The way a trait is inherited is known as the inheritance pattern. The two main inheritance patterns are autosomal dominant and autosomal recessive. In autosomal dominant inheritance, the expression of a gene requires only one copy of the dominant allele. Thus, an affected individual can be either homozygous dominant (DD) or heterozygous (Dd). In autosomal recessive inheritance, both alleles of a gene must be recessive in order for an individual to be affected with the disorder. An affected individual who has the recessive phenotype is said to be homozygous recessive. Carriers who are not affected by the recessive condition but carry a copy of the recessive allele are labeled heterozygous.

Pedigree charts can depict and track these inheritance patterns. A pedigree example will be shown in the following paragraphs about an individual affected with hemophilia.

Hemophilia and Pedigree Charts

Hemophilia has an X-linked recessive inheritance pattern. This means that the gene responsible for the condition is located on the X chromosome. Females have two x chromosomes and are referred to as homozygous dominant (XX) or homozygous recessive (XX) in respect to an x-linked recessive allele. Men only have one x chromosome (and one y) and are classified as either hemizygous recessive (X^hY) or heterozygous (X^HY). Since a male who only has the Y chromosome but no X chromosome and only needs one recessive allele of hemophilia to exhibit the phenotype, this means that males are more often affected by hemophilia. A flowchart that describes the inheritance of X-linked recessive pedigrees will be included below. In hemophilia and other X-linked recessive traits, males who are colorblind are more commonly represented on a pedigree than females who are colorblind.
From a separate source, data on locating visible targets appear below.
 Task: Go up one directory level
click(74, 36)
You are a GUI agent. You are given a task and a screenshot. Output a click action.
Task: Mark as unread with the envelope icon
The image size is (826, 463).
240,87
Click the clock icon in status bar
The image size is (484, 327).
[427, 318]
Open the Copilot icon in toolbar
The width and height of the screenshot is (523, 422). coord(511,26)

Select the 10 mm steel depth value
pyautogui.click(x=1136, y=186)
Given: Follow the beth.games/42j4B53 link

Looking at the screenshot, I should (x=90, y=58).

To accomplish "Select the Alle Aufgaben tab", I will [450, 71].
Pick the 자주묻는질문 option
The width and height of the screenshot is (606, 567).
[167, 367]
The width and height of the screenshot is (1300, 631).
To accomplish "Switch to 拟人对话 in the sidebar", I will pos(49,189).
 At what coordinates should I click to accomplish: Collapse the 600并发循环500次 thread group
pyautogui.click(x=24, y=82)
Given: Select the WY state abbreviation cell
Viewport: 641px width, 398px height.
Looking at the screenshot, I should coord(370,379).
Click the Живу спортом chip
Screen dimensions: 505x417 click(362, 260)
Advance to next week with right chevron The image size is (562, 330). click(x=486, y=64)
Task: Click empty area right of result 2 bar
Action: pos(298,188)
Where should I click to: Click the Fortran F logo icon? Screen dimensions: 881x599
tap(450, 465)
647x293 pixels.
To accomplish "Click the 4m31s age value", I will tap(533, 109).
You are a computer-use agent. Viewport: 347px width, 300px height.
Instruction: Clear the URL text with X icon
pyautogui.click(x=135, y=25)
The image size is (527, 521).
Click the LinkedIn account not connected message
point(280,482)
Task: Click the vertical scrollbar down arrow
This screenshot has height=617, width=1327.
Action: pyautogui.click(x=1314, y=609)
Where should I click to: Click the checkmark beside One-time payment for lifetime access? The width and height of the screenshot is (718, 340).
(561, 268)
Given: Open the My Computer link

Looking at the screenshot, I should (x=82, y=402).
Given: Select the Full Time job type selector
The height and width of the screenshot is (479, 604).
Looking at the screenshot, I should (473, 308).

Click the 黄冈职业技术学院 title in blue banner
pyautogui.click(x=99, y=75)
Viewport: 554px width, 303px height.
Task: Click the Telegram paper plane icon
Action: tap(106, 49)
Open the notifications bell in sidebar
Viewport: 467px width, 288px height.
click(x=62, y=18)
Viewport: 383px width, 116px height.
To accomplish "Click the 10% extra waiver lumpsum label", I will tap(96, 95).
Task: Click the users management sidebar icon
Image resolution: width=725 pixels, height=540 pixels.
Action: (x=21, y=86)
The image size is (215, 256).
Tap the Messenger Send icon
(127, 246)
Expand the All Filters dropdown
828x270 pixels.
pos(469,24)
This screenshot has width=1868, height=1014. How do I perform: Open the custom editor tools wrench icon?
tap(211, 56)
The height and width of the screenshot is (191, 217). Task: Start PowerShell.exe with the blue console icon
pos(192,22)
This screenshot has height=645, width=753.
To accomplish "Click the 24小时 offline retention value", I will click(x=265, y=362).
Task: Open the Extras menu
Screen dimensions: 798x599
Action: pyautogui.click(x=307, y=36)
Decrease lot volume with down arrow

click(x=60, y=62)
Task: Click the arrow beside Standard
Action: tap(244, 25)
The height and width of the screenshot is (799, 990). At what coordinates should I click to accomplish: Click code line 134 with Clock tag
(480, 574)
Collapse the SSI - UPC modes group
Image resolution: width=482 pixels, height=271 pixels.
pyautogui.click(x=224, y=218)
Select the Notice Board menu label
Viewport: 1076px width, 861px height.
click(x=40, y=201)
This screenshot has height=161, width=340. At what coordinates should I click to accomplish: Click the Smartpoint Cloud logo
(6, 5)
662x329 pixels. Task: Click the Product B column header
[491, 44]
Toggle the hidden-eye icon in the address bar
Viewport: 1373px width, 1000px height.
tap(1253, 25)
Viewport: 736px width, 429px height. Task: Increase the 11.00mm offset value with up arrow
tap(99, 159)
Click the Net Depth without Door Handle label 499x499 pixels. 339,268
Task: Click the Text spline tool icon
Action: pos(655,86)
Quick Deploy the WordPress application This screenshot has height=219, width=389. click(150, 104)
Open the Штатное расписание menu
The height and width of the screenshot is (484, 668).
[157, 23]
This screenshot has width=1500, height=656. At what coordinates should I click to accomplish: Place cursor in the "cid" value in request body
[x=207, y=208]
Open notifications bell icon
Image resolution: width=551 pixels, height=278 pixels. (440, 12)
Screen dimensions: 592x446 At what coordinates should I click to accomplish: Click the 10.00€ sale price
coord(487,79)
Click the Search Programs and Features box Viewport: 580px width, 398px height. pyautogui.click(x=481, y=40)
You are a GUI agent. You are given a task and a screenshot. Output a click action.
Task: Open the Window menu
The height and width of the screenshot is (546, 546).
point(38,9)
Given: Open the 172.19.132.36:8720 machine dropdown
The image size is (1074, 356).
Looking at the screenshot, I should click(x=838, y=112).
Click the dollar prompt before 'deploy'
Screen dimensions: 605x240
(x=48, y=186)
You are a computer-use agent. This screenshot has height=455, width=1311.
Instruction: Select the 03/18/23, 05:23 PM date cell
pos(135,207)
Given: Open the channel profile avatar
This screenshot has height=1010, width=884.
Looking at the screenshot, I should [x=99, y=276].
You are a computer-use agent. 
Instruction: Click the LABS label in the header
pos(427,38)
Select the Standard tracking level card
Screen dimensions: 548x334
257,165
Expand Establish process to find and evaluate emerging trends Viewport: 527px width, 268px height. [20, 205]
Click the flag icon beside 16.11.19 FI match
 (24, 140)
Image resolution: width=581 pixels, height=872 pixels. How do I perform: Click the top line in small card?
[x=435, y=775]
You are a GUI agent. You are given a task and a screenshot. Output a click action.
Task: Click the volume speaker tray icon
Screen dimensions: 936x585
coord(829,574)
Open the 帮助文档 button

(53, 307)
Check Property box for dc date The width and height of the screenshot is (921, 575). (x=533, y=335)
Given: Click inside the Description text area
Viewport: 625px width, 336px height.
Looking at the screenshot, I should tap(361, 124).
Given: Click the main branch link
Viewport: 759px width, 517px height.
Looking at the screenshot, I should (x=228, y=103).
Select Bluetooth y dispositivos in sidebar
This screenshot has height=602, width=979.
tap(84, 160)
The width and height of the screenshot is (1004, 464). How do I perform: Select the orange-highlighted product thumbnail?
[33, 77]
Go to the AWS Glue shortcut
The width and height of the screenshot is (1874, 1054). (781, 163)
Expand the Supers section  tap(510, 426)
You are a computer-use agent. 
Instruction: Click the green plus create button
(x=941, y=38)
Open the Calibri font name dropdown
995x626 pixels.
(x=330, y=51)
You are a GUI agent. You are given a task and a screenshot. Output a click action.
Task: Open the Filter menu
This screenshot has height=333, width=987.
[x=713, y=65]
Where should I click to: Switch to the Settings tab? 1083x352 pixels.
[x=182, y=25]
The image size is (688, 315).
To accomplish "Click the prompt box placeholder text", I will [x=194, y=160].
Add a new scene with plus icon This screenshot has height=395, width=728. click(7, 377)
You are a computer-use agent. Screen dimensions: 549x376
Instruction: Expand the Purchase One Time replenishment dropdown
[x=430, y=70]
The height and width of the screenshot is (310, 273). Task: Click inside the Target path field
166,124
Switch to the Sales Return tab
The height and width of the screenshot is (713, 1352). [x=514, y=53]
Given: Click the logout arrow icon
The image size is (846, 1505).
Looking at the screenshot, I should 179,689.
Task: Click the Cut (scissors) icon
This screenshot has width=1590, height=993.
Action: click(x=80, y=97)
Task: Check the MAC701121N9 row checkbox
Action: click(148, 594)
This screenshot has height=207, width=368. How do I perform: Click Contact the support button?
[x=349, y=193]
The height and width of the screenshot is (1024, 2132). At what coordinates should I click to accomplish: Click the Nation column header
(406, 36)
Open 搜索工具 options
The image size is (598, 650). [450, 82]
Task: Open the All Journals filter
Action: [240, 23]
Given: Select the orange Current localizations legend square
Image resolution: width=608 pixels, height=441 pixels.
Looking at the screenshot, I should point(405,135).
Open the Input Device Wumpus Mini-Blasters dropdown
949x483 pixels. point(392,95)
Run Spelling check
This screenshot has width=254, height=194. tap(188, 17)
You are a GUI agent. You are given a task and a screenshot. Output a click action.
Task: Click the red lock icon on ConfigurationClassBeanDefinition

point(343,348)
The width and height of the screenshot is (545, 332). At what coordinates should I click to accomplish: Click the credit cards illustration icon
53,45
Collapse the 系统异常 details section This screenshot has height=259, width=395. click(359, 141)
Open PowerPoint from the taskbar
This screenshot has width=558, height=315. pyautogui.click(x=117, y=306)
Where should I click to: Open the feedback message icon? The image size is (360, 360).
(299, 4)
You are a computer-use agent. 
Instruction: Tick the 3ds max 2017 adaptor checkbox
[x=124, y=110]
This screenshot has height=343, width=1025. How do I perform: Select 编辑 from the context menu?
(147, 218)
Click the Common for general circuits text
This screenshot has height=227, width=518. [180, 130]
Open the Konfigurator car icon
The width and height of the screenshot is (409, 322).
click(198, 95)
1. If the father is colorblind and the mother has normal vision, all of the sons will be colorblind, and all the daughters will have normal color vision. All of the daughters will be carriers. For an X-linked recessive allele, normal vision is dominant ( X^H
2. If the father has normal vision and the mother is colorblind, then all the sons will have normal color vision, and all of the daughters will be obligate carriers (have two recessive alleles, one from each parent)
3. If the father is colorblind and the mother is a carrier, then half of the sons will be colorblind, and half of the sons will have normal color, vision and half of the daughters would be homozygous dominant and half will have a recessive allele with normal vision.
4. If the father has normal vision and the mother is a carrier, then half of the sons will have normal while half of the sons will be colorblind while all of the daughters will be carriers.

The pedigree below reflects the Punnett square describing the inheritance pattern for an X-linked recessive trait. The male on the pedigree who is colorblind is shaded in.

                         ♀    ♂  
                    X<sup>H</sup>X<sup>H</sup>    X<sup>h</sup>Y
                   /      \    |
                  /        \   | 
               X<sup>H</sup>X<sup>H</sup>   X<sup>H</sup>Y   X<sup>h</sup>Y 

Tips and Expert Advice

If you are concerned that you or someone in your family may have hemophilia, several things you can do include:

• Talk to your doctor. They can help you get a diagnosis and discuss treatment options.
• Join a support group. This can help you connect with other people who have hemophilia and learn more about the condition.
• Educate yourself about hemophilia. The more you know about the condition, the better you can manage it.

By following these tips, you can live a full and active life with hemophilia.

Image: www.numerade.com

Frequently Asked Questions

What is Hemophilia

Hemophilia is a rare genetic disorder that affects the blood’s ability to clot properly, causing excessive bleeding even after minor injuries.

What are the symptoms of hemophilia?

The symptoms of hemophilia can vary depending on the severity of the condition. Common symptoms include:
– Easy bruising
– Prolonged bleeding from cuts or injuries
– Nosebleeds
– Joint pain and swelling
– Blood in the urine or stool

How is hemophilia diagnosed?

Hemophilia is diagnosed with a blood test that checks the clotting ability of the blood.

How is hemophilia treated?

There several treatments available for hemophilia which includes getting clotting factor replacement therapy, taking medication to prevent bleeding, avoiding activities that could cause injury, and wearing a medical ID bracelet or necklace.

Who Has Hemophilia In The Pedigree That Is Shown

Conclusion

If you are learning how to read and understand pedigrees, it is important to note that the symbols on a pedigree can mean different things depending on the disorder that is passed down through a family tree. This article demonstrated one pattern of inheritance which is x-linked dominant, but a pedigree designed to trace a dominant allele is different than the pedigree explained in the prior paragraphs. Understanding the symbols and patterns are vital to properly creating a pedigree chart.

If you have found this article informative, please share it with others so they may learn about pedigree charts. While you are on the page, check out the other great articles about understanding genetics and pedigrees at the bottom of the page.